Politica

The Gen Z Right Is Pat Buchanan’s Lasting Legacy

On December 2, 2023, in the modest gymnasium of a community college in Cedar Rapids, Iowa, President Donald Trump addressed a raucous crowd of supporters. As he spoke about the enduring force of the movement he ignited in 2015, he paused to reflect on a man many had forgotten—but whose ideas are increasingly animating the rising generation of conservatives.

“You know there was a man, Pat Buchanan, a good guy, a conservative guy,” Trump began.

A sudden, collective cheer erupted from the left side of the stage—unmistakably youthful, unexpected in tone. “Wow! Young people, they know him,” Trump responded with a mix of surprise and amusement.

The cheering came from a group of College Republicans—mostly young Midwestern men. They represented more than just campus enthusiasm. They were the surface current of a deeper, surging tide within the American right: a generation of young conservatives who have not merely rejected progressive orthodoxy, but who have turned their backs on the neutered, market-centric consensus that long dominated Republican politics.

Their affinities lie not with Reaganite optimism or Bush-era globalism, but with the sobering, culture-first realism of Pat Buchanan. These are the heirs to the original Buchanan Brigade, animated by a blend of cultural traditionalism, economic nationalism, and a deep-seated skepticism toward America’s post–Cold War trajectory. They’re not interested in conserving the status quo. They want to recover something lost.

Three developments define the social fabric of 21st-century America: the triumph of multiculturalism, the commodification of the consumer, and the cultural conquest of the Left. For decades, neither major party offered a meaningful response. Democrats embraced the transformation; Republicans timidly adjusted to it. In the 1990s, Buchanan was virtually alone in warning that the West was in decline—culturally, spiritually, and economically. The relative prosperity and comfort of the ’90s muffled his prophecy, and few listened.

Then came the Great Recession. For millions of Americans, it was more than an economic downturn—it was the unveiling of a deeper, festering crisis. Young people, in particular, felt it viscerally. The America they inherited no longer resembled the country celebrated in their parents’ stories or history books. The economy seemed rigged, the culture foreign, and the future grim.

By the time Donald Trump descended the escalator in 2015, a vanguard of young men had already begun rejecting the stale dogmas of Conservatism, Inc. They were the ideological foot soldiers of Trump’s first campaign—angry, disillusioned, and increasingly well-read. What started as a populist rebellion quickly matured into something more coherent.
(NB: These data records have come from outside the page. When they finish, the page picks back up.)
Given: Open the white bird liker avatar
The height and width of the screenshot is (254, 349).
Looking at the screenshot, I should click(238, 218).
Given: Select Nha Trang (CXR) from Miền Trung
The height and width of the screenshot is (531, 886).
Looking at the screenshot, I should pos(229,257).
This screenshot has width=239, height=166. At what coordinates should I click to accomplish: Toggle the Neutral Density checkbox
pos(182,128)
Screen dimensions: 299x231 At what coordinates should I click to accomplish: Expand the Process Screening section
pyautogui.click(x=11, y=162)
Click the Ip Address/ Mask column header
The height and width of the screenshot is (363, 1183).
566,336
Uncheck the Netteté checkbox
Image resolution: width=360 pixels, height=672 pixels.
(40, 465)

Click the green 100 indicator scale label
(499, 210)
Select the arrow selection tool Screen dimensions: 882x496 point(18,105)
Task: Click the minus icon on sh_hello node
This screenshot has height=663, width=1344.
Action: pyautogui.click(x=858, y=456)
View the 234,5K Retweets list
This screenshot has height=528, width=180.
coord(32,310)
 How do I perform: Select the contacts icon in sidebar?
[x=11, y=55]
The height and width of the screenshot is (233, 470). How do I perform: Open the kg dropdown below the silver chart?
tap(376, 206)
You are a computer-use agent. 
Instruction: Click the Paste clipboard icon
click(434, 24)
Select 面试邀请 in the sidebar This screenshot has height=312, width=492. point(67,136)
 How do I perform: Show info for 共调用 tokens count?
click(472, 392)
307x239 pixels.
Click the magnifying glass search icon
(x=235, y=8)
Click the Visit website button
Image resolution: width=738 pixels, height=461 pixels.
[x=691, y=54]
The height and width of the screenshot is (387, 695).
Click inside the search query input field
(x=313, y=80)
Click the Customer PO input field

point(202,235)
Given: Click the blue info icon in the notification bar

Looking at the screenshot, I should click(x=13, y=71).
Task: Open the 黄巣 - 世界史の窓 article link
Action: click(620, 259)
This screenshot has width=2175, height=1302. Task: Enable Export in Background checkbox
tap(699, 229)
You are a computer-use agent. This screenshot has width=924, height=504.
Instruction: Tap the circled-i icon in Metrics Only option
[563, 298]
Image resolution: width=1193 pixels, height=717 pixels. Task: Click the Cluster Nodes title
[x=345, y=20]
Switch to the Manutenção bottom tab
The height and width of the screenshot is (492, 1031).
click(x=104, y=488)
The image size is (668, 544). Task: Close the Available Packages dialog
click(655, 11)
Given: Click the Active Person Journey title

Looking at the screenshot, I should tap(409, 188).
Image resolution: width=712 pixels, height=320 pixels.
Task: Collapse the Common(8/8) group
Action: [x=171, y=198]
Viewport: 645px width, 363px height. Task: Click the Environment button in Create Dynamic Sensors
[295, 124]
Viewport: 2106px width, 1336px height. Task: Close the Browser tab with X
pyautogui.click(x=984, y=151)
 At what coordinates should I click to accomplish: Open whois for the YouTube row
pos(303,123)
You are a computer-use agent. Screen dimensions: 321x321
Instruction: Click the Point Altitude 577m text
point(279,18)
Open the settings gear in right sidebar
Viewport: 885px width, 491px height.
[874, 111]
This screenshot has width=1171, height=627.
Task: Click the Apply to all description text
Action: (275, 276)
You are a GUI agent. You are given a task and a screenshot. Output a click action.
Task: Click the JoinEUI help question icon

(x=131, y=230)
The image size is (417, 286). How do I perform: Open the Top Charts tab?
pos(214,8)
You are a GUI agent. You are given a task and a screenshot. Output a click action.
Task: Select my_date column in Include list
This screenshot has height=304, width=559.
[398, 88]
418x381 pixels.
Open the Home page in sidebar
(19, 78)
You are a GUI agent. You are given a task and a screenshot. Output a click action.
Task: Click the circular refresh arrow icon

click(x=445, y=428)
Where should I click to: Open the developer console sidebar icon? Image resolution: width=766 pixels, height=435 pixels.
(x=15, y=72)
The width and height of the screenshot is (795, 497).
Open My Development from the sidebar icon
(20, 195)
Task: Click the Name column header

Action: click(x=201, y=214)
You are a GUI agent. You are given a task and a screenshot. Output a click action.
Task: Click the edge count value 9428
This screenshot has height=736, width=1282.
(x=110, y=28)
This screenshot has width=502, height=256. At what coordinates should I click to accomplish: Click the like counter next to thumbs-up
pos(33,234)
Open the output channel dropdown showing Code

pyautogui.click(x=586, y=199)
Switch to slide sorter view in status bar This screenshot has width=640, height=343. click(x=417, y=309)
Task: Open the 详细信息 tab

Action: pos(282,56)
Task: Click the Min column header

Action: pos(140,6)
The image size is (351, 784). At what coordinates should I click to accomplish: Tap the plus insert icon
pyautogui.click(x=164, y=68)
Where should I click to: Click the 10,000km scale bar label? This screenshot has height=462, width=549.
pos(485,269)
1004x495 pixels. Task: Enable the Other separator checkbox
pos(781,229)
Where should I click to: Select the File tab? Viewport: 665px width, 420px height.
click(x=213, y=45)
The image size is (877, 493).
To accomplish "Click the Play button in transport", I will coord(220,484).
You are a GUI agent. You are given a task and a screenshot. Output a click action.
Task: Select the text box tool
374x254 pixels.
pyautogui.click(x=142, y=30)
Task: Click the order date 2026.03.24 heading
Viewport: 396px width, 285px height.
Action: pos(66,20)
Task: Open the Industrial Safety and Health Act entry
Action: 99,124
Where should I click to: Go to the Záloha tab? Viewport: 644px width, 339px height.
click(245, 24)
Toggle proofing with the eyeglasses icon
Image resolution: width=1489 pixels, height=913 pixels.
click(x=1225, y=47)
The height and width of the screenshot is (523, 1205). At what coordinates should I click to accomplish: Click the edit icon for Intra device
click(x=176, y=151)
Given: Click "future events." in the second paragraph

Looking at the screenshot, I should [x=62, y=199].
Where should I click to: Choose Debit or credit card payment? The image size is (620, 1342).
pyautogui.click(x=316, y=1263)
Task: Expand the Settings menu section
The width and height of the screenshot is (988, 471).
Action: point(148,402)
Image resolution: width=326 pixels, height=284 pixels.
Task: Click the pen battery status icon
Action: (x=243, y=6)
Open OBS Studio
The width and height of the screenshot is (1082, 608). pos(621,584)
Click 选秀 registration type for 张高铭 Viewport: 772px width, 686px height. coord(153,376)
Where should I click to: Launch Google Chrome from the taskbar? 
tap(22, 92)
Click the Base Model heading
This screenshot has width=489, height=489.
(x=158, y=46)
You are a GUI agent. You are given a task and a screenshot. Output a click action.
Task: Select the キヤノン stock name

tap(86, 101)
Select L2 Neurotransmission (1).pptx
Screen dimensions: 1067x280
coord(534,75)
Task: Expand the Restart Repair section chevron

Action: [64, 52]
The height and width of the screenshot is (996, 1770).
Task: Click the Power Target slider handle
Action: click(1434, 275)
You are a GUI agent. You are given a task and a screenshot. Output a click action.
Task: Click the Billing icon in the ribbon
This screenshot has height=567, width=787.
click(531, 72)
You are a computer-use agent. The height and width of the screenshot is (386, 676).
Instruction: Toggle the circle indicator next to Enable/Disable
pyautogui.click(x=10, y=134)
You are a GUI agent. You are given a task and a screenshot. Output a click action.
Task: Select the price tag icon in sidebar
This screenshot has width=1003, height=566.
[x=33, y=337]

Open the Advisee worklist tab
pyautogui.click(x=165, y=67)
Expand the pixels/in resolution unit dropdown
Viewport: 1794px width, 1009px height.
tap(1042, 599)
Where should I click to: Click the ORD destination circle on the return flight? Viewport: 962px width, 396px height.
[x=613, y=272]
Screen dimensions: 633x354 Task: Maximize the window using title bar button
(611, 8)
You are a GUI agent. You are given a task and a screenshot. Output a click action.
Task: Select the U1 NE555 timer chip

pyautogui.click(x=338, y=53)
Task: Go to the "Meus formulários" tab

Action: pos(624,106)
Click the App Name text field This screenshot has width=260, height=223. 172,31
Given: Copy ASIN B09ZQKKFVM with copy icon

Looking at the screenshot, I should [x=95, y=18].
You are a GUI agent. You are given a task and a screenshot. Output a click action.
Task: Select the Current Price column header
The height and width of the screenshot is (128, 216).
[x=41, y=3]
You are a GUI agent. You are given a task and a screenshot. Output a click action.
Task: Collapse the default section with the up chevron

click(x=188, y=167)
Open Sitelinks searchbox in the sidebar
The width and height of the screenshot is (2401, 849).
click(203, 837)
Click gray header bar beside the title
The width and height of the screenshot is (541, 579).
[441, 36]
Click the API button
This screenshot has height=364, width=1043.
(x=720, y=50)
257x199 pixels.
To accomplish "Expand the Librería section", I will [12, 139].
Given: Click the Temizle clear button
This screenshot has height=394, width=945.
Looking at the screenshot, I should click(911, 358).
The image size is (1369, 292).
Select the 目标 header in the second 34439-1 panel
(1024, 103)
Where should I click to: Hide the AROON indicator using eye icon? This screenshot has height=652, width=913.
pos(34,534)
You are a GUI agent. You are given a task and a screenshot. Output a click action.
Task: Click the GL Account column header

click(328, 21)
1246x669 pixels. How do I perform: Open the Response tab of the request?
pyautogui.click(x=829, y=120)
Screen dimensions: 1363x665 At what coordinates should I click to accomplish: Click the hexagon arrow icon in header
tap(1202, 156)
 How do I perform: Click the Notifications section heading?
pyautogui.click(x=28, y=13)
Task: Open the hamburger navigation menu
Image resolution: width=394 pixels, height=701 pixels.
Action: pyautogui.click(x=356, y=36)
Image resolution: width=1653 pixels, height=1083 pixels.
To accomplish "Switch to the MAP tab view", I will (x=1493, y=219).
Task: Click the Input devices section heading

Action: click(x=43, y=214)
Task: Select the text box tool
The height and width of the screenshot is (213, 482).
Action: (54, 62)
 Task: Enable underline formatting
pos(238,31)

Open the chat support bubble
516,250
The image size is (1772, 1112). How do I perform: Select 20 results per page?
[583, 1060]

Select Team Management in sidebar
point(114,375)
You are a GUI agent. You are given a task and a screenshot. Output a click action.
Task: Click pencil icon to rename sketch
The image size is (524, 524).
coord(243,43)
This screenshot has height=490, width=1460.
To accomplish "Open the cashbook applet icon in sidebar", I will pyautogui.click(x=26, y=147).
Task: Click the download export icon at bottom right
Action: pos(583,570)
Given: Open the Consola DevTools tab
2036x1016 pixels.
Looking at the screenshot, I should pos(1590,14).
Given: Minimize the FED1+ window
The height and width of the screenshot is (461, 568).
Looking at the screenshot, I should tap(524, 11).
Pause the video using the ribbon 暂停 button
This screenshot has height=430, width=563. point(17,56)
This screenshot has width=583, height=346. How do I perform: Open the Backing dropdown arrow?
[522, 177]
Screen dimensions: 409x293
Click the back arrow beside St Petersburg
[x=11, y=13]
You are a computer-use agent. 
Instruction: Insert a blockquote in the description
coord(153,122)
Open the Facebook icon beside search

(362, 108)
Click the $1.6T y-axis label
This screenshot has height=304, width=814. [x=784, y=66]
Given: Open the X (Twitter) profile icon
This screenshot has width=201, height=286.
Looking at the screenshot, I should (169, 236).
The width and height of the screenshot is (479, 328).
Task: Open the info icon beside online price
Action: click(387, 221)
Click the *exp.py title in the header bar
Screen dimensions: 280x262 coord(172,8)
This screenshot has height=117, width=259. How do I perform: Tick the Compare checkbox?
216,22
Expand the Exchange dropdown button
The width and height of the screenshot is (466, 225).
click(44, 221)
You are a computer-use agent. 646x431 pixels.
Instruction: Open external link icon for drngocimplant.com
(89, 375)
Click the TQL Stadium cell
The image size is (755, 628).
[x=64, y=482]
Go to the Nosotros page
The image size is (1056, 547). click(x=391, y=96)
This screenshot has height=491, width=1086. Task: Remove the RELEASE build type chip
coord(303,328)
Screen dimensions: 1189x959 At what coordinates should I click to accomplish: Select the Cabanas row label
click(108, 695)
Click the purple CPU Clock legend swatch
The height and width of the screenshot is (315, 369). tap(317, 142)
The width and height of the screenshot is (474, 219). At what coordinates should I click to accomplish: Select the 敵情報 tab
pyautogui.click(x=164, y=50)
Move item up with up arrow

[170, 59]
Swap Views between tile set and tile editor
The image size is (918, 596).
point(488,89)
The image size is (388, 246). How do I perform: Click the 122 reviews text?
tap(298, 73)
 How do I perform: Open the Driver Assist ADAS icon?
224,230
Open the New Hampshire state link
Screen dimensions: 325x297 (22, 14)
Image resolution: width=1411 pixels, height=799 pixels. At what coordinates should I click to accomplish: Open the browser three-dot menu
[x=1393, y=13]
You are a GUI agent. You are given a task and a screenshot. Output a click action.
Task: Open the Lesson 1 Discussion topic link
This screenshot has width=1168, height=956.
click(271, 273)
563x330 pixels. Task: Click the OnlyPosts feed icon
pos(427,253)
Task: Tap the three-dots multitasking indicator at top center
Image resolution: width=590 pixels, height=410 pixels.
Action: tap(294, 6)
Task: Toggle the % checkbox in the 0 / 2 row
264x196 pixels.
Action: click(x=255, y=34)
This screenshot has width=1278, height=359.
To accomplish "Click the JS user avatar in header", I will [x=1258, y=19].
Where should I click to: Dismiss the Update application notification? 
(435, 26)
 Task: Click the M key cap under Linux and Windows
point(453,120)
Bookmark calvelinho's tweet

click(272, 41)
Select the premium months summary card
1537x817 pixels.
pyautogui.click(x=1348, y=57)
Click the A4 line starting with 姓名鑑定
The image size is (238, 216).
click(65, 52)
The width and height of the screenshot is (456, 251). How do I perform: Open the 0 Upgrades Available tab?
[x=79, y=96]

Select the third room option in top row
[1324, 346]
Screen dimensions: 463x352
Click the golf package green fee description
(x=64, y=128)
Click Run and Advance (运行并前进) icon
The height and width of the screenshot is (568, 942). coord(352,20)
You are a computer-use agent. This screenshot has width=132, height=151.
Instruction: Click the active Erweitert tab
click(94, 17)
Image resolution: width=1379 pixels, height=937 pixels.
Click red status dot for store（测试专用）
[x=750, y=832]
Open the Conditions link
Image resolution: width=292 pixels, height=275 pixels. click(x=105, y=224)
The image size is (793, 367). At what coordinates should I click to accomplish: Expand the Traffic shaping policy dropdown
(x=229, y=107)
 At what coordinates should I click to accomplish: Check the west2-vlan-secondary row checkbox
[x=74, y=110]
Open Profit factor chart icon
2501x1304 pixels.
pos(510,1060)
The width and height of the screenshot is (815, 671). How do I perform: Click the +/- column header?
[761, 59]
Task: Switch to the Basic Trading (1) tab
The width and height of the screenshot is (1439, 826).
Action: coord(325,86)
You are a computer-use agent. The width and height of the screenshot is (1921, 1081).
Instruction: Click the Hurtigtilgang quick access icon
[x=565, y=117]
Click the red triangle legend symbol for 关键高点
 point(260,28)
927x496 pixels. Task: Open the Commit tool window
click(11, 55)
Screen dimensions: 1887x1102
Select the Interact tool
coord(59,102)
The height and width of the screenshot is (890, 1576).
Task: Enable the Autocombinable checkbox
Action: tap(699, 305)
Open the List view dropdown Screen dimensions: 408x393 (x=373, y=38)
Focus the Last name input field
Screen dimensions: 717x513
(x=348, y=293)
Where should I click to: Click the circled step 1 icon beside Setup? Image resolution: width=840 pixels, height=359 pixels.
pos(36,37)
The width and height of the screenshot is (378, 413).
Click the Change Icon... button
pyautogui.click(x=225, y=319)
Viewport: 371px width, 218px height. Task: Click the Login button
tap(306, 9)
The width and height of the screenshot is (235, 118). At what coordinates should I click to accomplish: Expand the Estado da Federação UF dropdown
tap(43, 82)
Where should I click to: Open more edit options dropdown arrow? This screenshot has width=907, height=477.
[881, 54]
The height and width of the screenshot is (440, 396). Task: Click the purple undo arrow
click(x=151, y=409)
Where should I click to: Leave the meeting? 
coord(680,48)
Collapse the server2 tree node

Tax cuts and platitudes about the Constitution no longer sufficed. Legal immigration was no longer seen as harmless. Endless foreign aid and wars of choice were now understood as betrayals—not of international obligations, but of national ones. The refrain “Democrats are the real racists” gave way to “Stop playing by the Left’s rules.” Conservatism, these young rebels concluded, should not exist to preserve the wreckage of liberalism—it should stand to restore greatness.

It is no surprise, then, that Buchanan’s The Death of the West has become a sacred text among this emerging young right. In an era when most of their peers don’t read, these young conservatives have made it required reading. It has even shaped elected officials. The third-youngest vice president in U.S. history—himself a product of the Midwestern populist realignment—publicly cited Buchanan’s work as formative in 2021 during an interview with David Freiheit.

This revival of Buchananite thought has unnerved many in the conservative establishment. The backlash has come not just from the left, but from within the right—from those who seek to redefine conservatism as a more polite version of liberalism. Joel Berry of The Babylon Bee, for example, dismissed the “Pat Buchanan Right” as radicals, himself seemingly more comfortable cracking Reagan-inflected jokes than grappling with the real challenges faced by today’s young workers, parents, and future homeowners.

But the old consensus is crumbling. The new generation doesn’t want talking points; they want answers. They see through the empty gestures of conservative influencers who quote the Founders one minute and promote materialism the next. The polite right has had its time—and failed.

While Trump may be the most visible beneficiary of Buchanan’s intellectual legacy, the future belongs to those young men and women now entering the institutions of politics, media, and civic life. Their influence will not be limited to elections, but to the cultural soil out of which political movements grow.

Buchanan was once a lone voice, a dissident within his own party. Today, his ideas no longer echo in isolation. They resound in lecture halls, in podcasts, in online reading groups, and in quiet conversations among friends questioning what went wrong with the American dream.

It is likely that Buchanan will not live to see the full fruit of this realignment. But it is his vision—of a nation rooted in faith, heritage, and cultural continuity—that may yet shape the American right for decades to come. This is his final, and perhaps most enduring, gift to the country he tried so long to save.

The views expressed in this article are the author’s own.